Critics: TARP Has Failed to Halt Foreclosures or Job Losses

Taxpayers are "extremely unlikely" to recoup the $700 billion the government spent to bail out the nations banks and other institutions, special inspector general Neil Barofksy says./ABC News
Taxpayers are "extremely unlikely" to recoup the $700 billion the government spent to bail out the nation's banks and other institutions, special inspector general Neil Barofksy says.

Nearly one year after Congress approved the $700 billion financial bailout, it was attacked by Republicans and fiscal watchdogs as an expensive failure that has not stopped home foreclosures or jobs from disappearing.

"This has been a failed program," Sen. Mike Johanns, R-Neb., said at today's Senate Banking committee hearing. "The very promises made to the taxpayer of what was going to happen with this money, in my judgment, have not been kept."

Johanns cited what he called "very damning" testimony by the bailout's Special Inspector General Neil Barofsky that said it is "extremely unlikely" that American taxpayers will get a full return on their $700 billion investment. Moreover, Barofsky observed, the Troubled Asset Relief Program has failed to increase bank lending, stop rising unemployment, or stem the rash of home foreclosures.

"In the last year," said the Congressional Oversight Panel's Elizabeth Warren, "the apprehension that pervaded this country has turned into something else: frustration and anger. Today's fragile stability has come at an enormous cost to the American people." Barofsky noted that "a lot of this frustration and cynicism and anger comes out of the lack of transparency in the TARP program." This, he said, was his group's "biggest frustration" with the Treasury Department and "one of the great failures of the past year."

Lawmakers on both sides of the aisle today felt that frustration first-hand. Sen. Bob Corker, R-Tenn., denounced as useless and unclear the testimony from Treasury official Herb Allison, who oversees the bailout program.

"This hearing has not been very useful," Corker told Allison about 45 minutes into the witness' testimony. "Maybe that's just the way it is, but I look forward to the next panel."

The panel's chairman, Sen. Chris Dodd, D-Conn., then noted sarcastically, "But the questions are valuable."

"I associate myself with Sen. Corker's thoughts," said Sen. Judd Gregg, R-N.H.

Allison attempted to beat back the criticisms by arguing that the program had helped avert the collapse of the financial system last fall. It should not, he said, be viewed only through the prism of what financial returns are eventually seen by American taxpayers.
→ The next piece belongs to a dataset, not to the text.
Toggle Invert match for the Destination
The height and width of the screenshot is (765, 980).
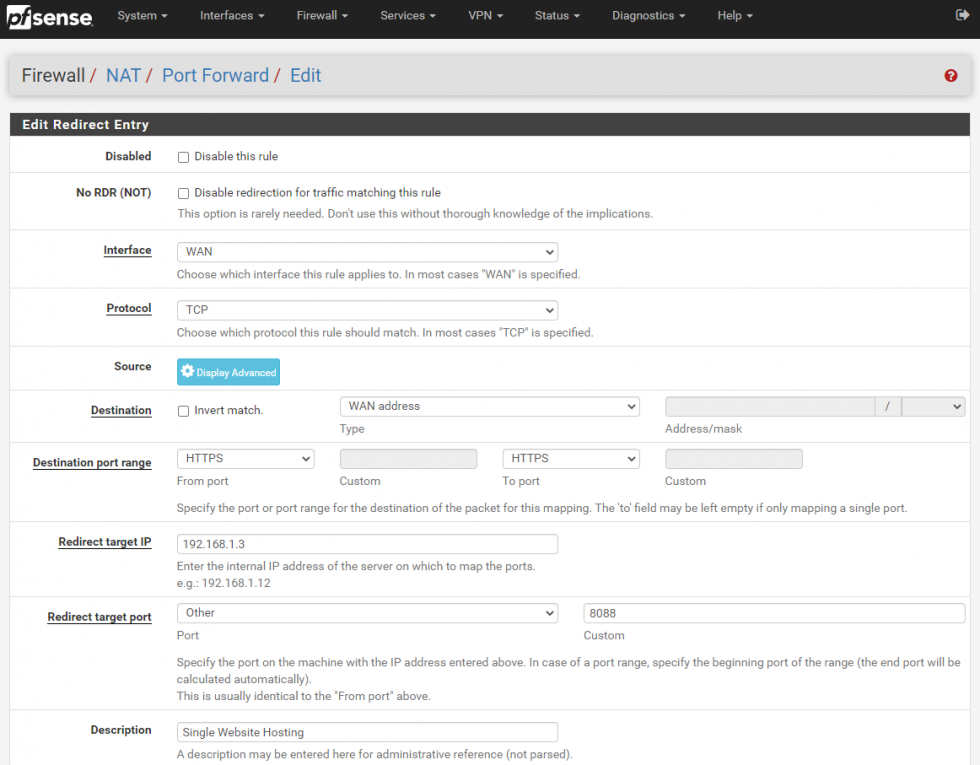[x=184, y=410]
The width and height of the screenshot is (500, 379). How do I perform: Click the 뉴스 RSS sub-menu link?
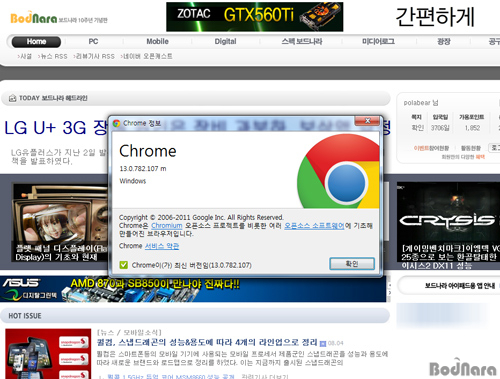pos(53,56)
"It's too early to say how this is going to turn out," he said. "Some areas will probably see better performance than others, but we also have to look at the overall impact of the financial stability program on the American economy, on the banking system, and on the American public in general. I would shudder to think what the situation would be if the Congress and the administrations hadn't taken strong actions to deal with this crisis by, for example, creating the TARP program."
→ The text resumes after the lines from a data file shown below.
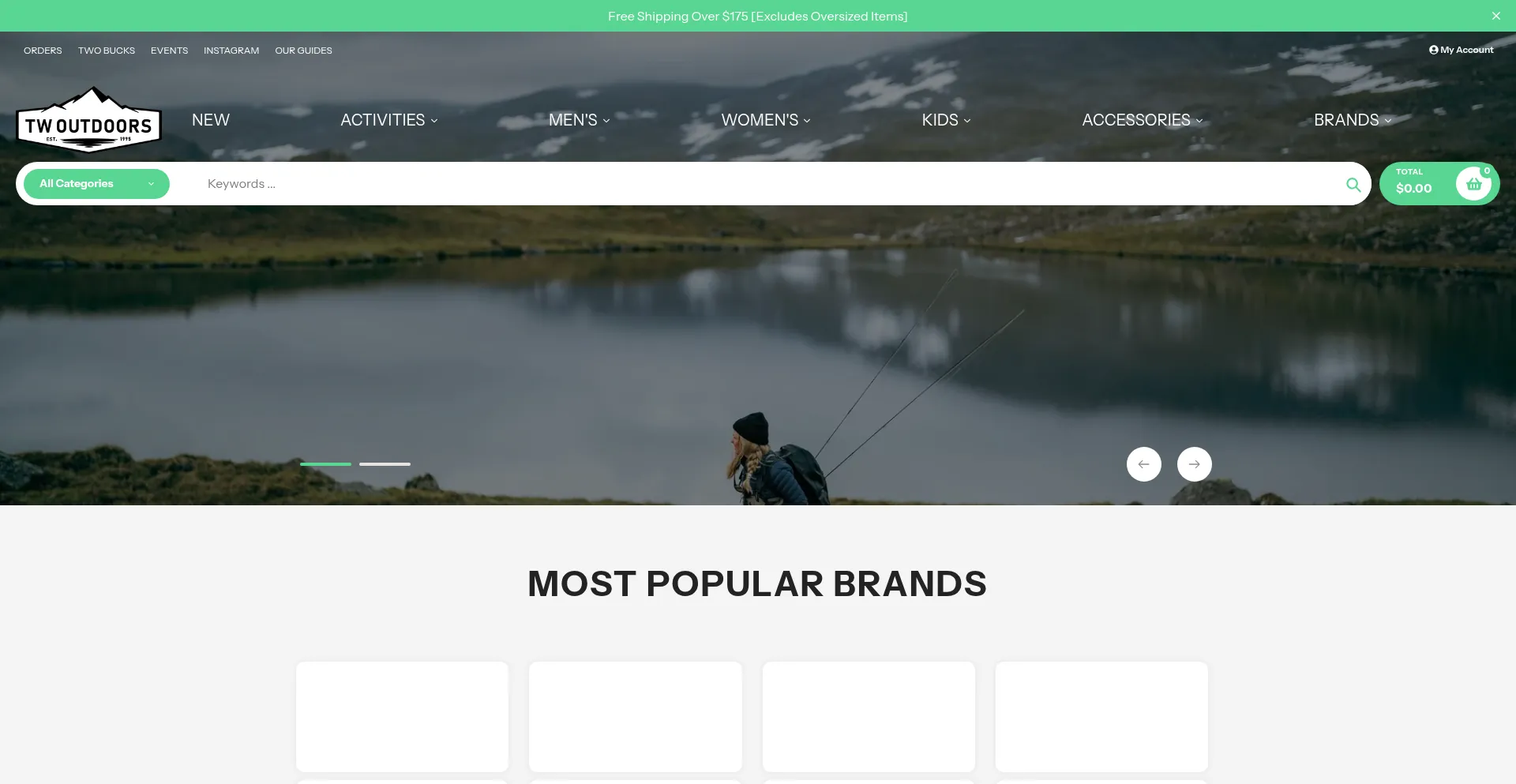Viewport: 1516px width, 784px height.
Task: Open the New menu item
Action: tap(211, 120)
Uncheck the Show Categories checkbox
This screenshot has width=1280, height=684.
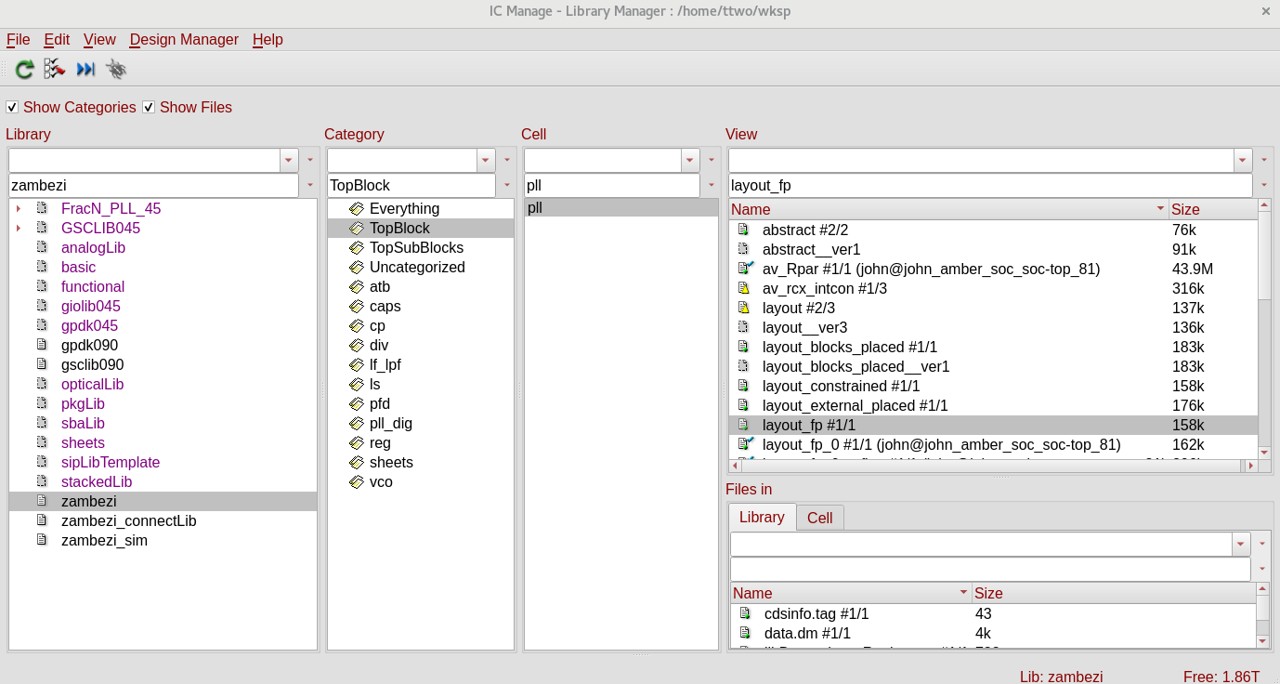click(x=12, y=107)
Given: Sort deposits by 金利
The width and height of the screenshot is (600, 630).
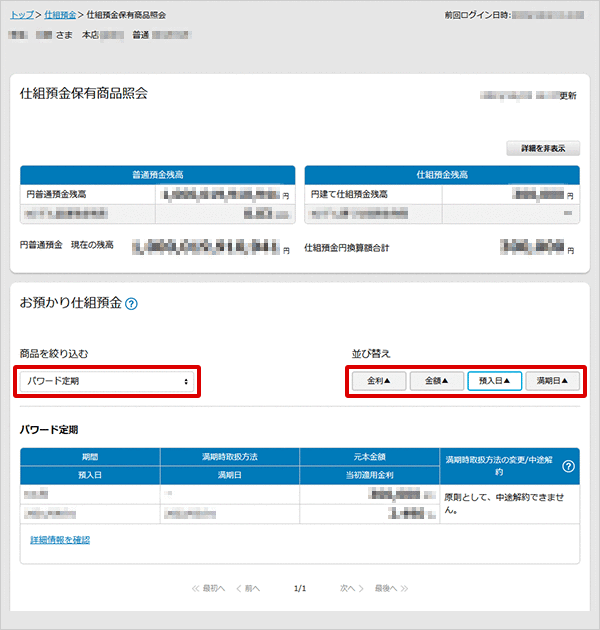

Dodd echoed that assessment, stating that Congress made the right move in enacting the program last October.

"I think we did the right thing and I think history will prove that to be the case," he said.
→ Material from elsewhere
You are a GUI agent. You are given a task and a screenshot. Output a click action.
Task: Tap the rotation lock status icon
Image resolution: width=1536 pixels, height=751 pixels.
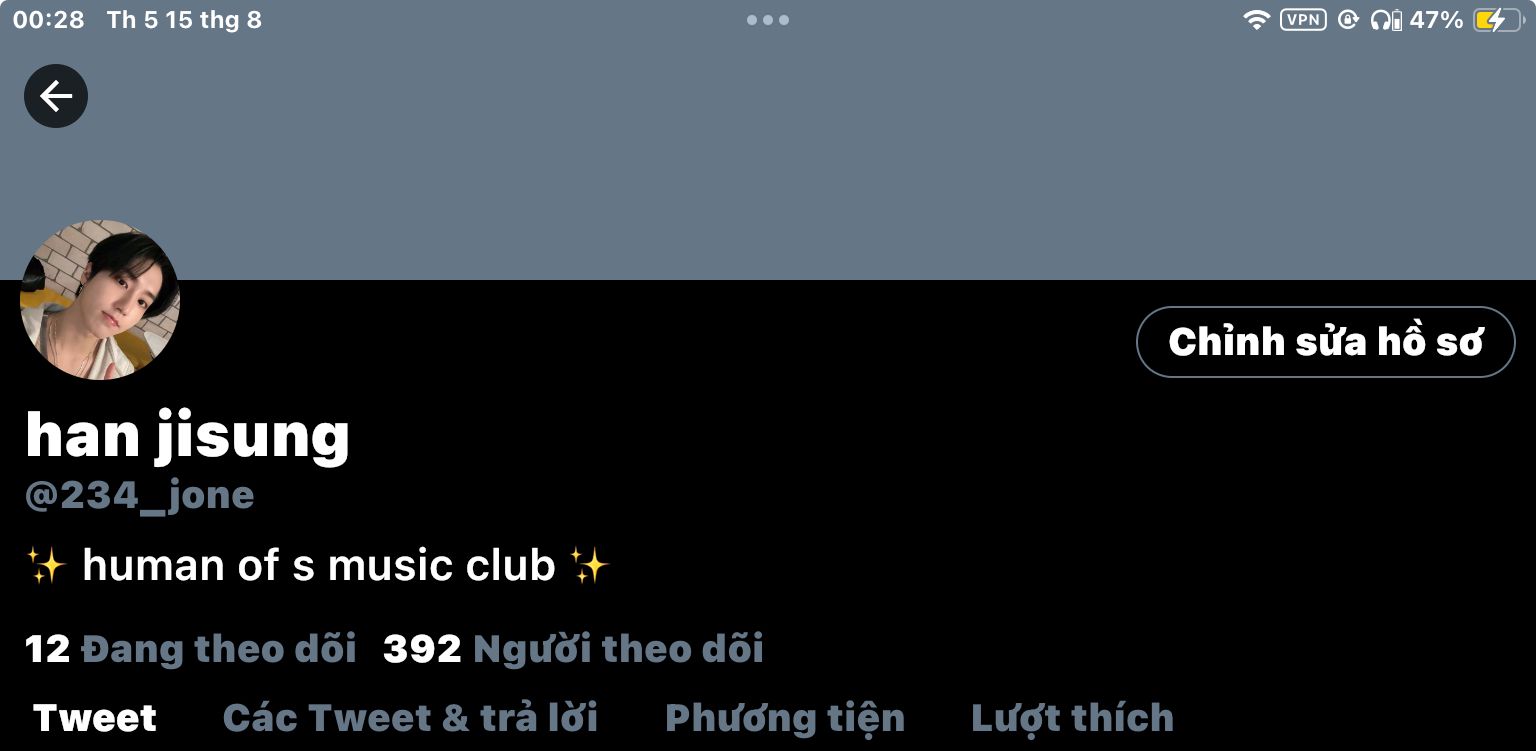tap(1348, 20)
Watchdog Gene Dodaro of the Government Accountability Office offered a more mixed review.

"It's had some positive impact on the credit markets, but a lot of the programs have very uncertain outcomes at this particular point in time," he said.

Even the recent improvements of the banks – for many an acknowledged success of the program – were questioned today. Warren said the bailout's original purpose – to buy up the toxic assets weighing down banks' balance sheets – was never fulfilled.

"The toxic assets remain on the books of the banks," she said. "The commercial real estate mortgages are a coming crisis. Small banks are continuing to fail. We were talking a year ago about too big to fail. We are now facing an industry that's more concentrated than it was a year ago and too big to fail is up on us now in a much larger sense."

"Until we get down to dirt, to something that's solid, that we can put our feet on, our financial institutions are standing in a secure place, we can't rebuild and know that we are safely past this crisis," Warren said.

"The question about how we're going to get these toxic assets out of here at a time when the real estate mortgage market is still in trouble and the commercial real estate mortgage market may be getting into more and more trouble – I'm not hearing the plan," she said.

Another contentious issue today was whether or not Treasury Secretary Tim Geithner will extend the program until October 2010. At one point, Allison appeared to indicate that the bailout program would likely be extended.

"We still have a long way to go before true economic recovery takes hold," he warned, before later emphasizing on numerous occasions that Geithner has not yet made a decision.